Don’t confuse this approach with just eliminating sales and marketing and calling it a day. If a company sets the right operating point in the right market situation, the company should still be growing, possibly explosively, just growing for reasons other than a purely aggressive sales and marketing effort.
To perfect the execution, you need to determine the optimal operating point…
I am a strong believer in the six themes outlined above, but there are four major issues that every company needs to address:
- The larger the market, the better the strategy works. Companies that sell to consumers and the universe of small/midsized businesses will have a better outcome than companies that only have a few hundred (or fewer) possible customers.

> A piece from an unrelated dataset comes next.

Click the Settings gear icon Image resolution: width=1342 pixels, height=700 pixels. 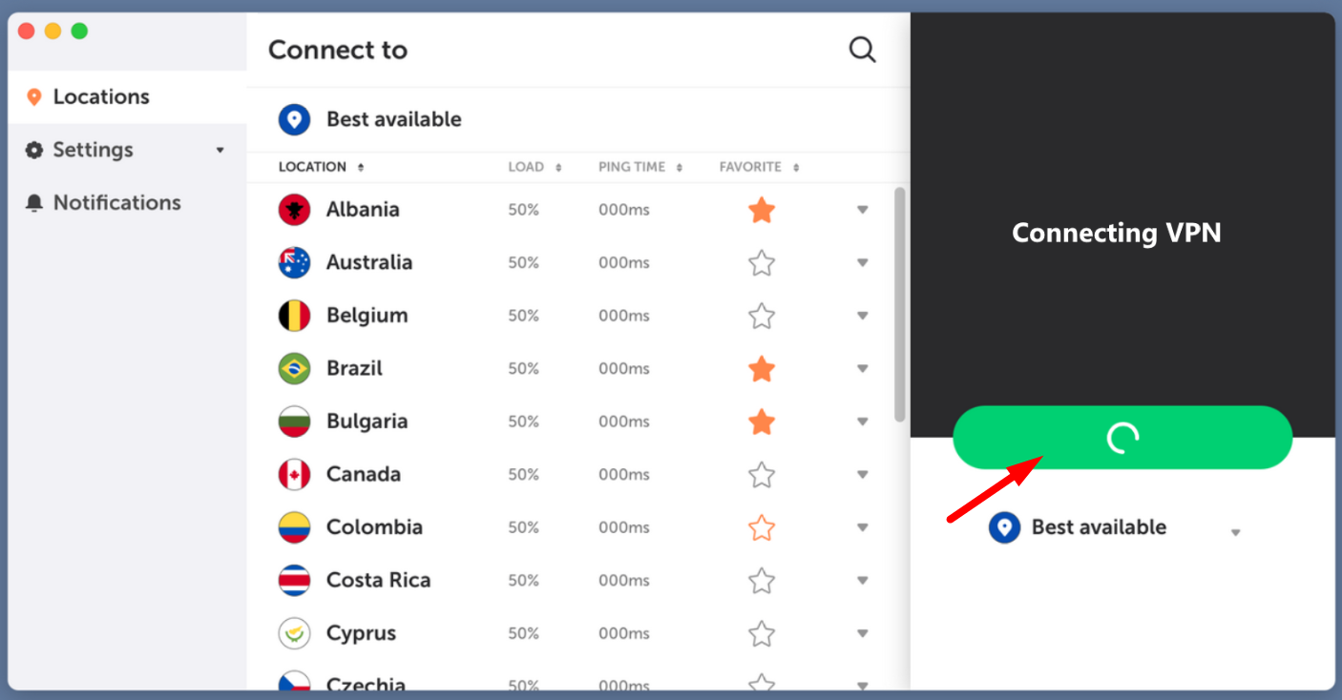point(34,150)
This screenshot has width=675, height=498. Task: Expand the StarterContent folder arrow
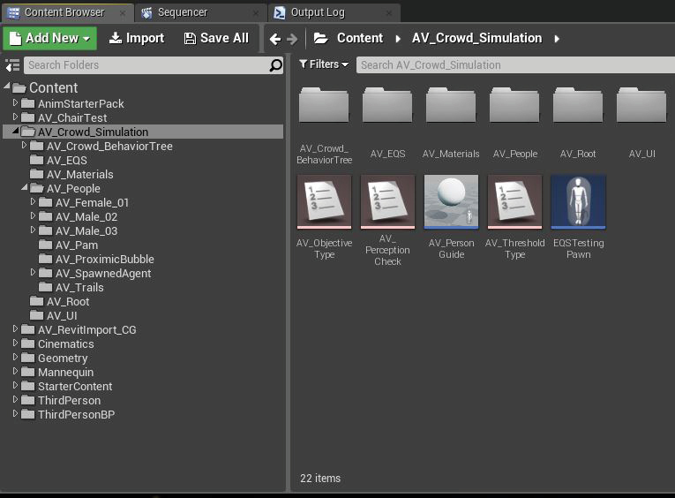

- Each company needs to find its optimal “operating point.” The best way to think about this is that each of the six elements above have knobs controlling them that company management can rotate to set the “level” for each element. The optimal set point for each element has to do with how sensitive user response is to that element (this gets more complex when you build in the issue of path dependent outcomes, which I won’t cover here). The ultimate goal is to have the right set points for each of the knobs. The core assumption that needs to be tested is that you can improve your results by decrease sales and marketing resources, increase resources spent on the product, and reducing the price (or eliminating it for a period of time).

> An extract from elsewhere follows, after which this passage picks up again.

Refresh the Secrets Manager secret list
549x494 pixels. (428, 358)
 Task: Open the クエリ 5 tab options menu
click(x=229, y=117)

- Once you set your initial operating point, it is easier to move away from the singularity than toward it. That is, it is easier to move from a simple product to a complex product than a complex product to a simple product and it is easier to add sales and marketing activities and expenses than it is to subtract them! As an example of an extreme starting point, the concepts around Web 2.0 are essentially the extreme version of the strategy aimed at consumers. (I particularly liked Charles O’Donnell’s posting “10 Steps to a Hugely Successful Web 2.0 Company” as an example of the web 2.0 themes). In my view this is a great starting point for these types of companies, as it is the extreme from which to start turning the dials to tune in the optimal operating point.

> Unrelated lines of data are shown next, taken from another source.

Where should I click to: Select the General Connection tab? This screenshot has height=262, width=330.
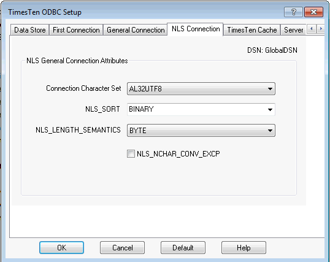point(136,30)
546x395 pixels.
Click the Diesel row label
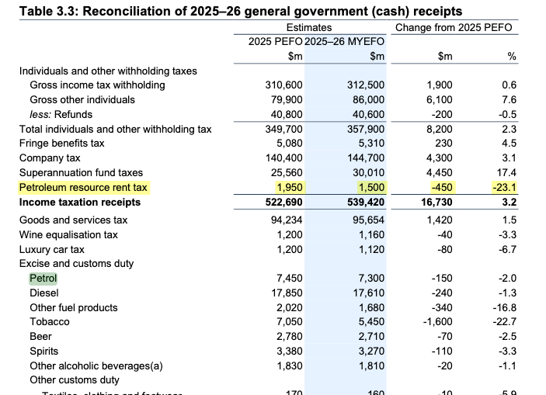pos(44,293)
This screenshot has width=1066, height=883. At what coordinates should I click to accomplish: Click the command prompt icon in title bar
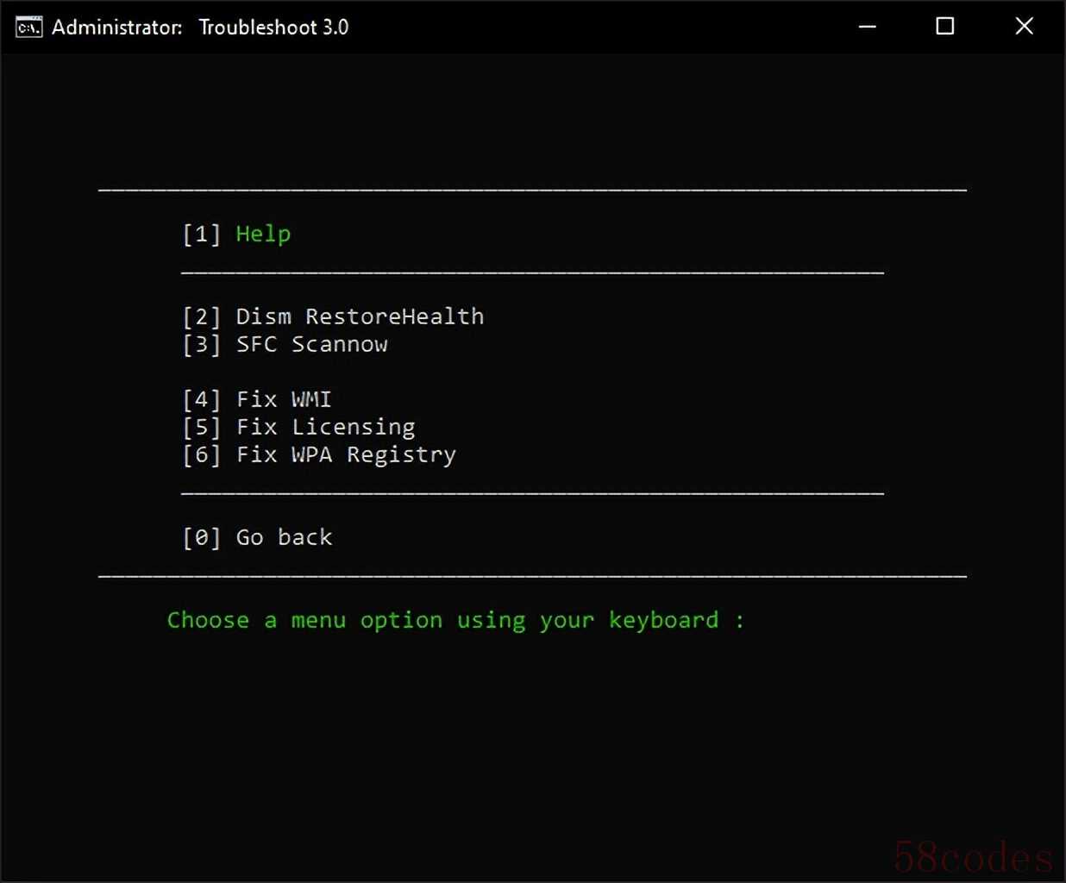28,28
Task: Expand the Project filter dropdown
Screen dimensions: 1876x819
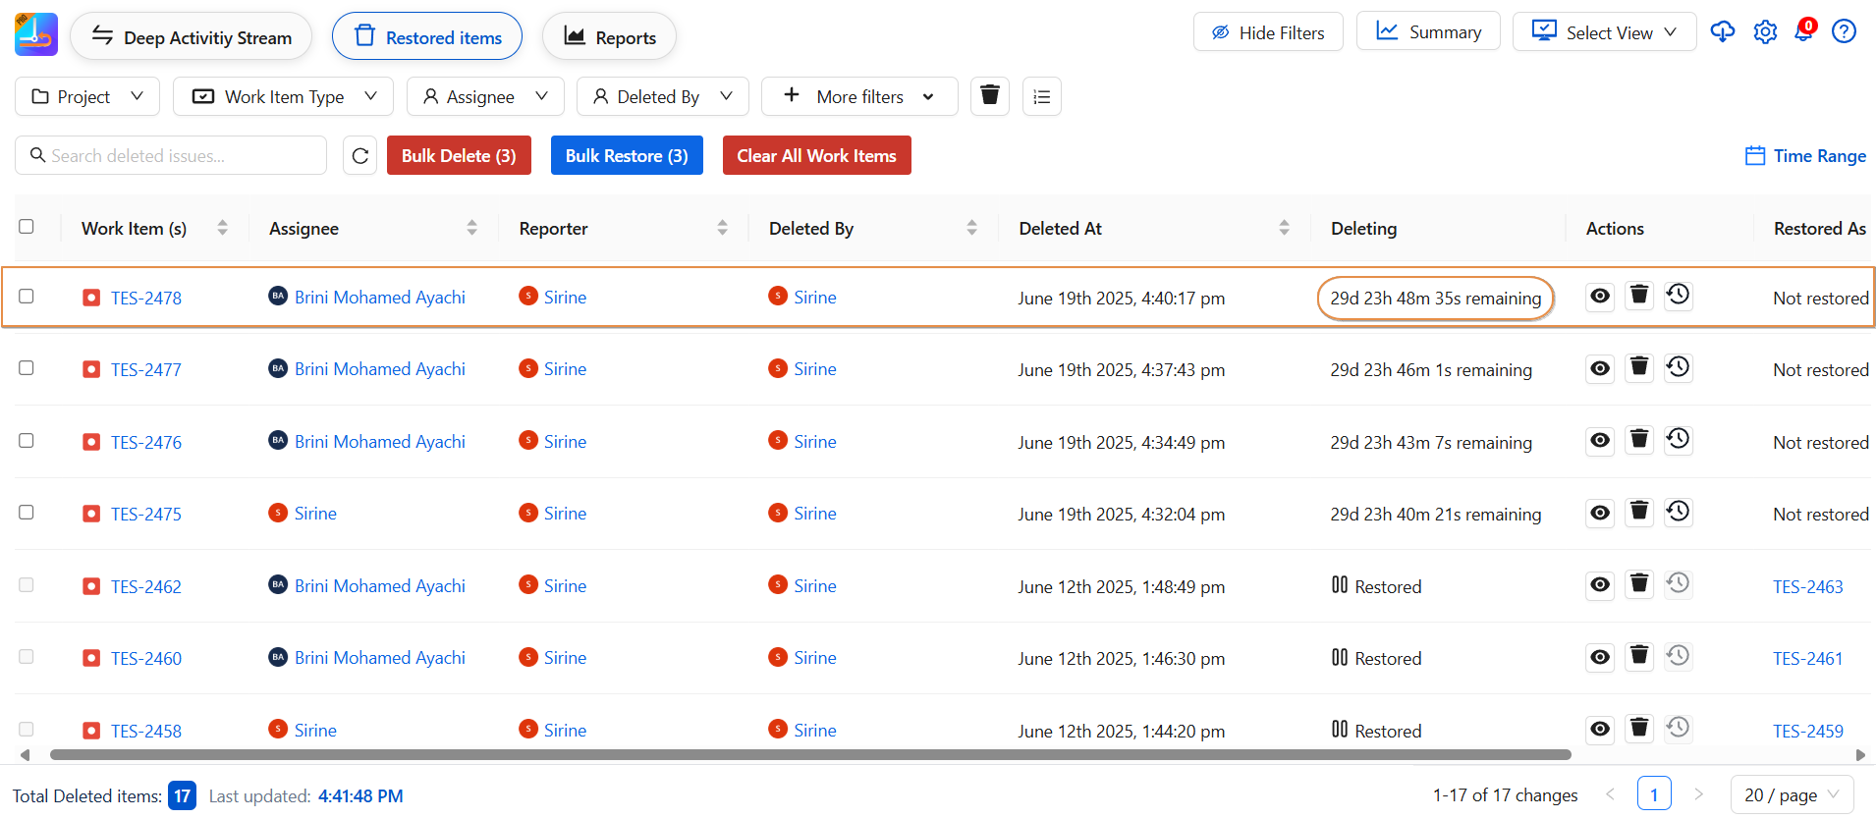Action: point(87,96)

- You can use this strategy against your competitors (and they can use it against you). Some people say that Google is out-Microsofting Microsoft. Essentially, the point is that Google has set its operating point closer to the singularity and it will be difficult for Microsoft to respond (harder to move toward the singularity!)…It will be interesting to see what happens. It will also be interesting to see if someone eventually out-Googles Google (perhaps Microsoft?)!
I have seen these themes in place in companies selling to consumers, small businesses, and large enterprises in all areas of information technology (infrastructure, applications, software as a service, etc.) and entertainment (particularly gaming). The strategy can be deployed in different forms at different operating points by every company selling to any customer segment (so long as it is a large enough segment!)…All you need to do is focus on aiming toward the economic singularity (also, make sure that you start closer to it than your competitors do)!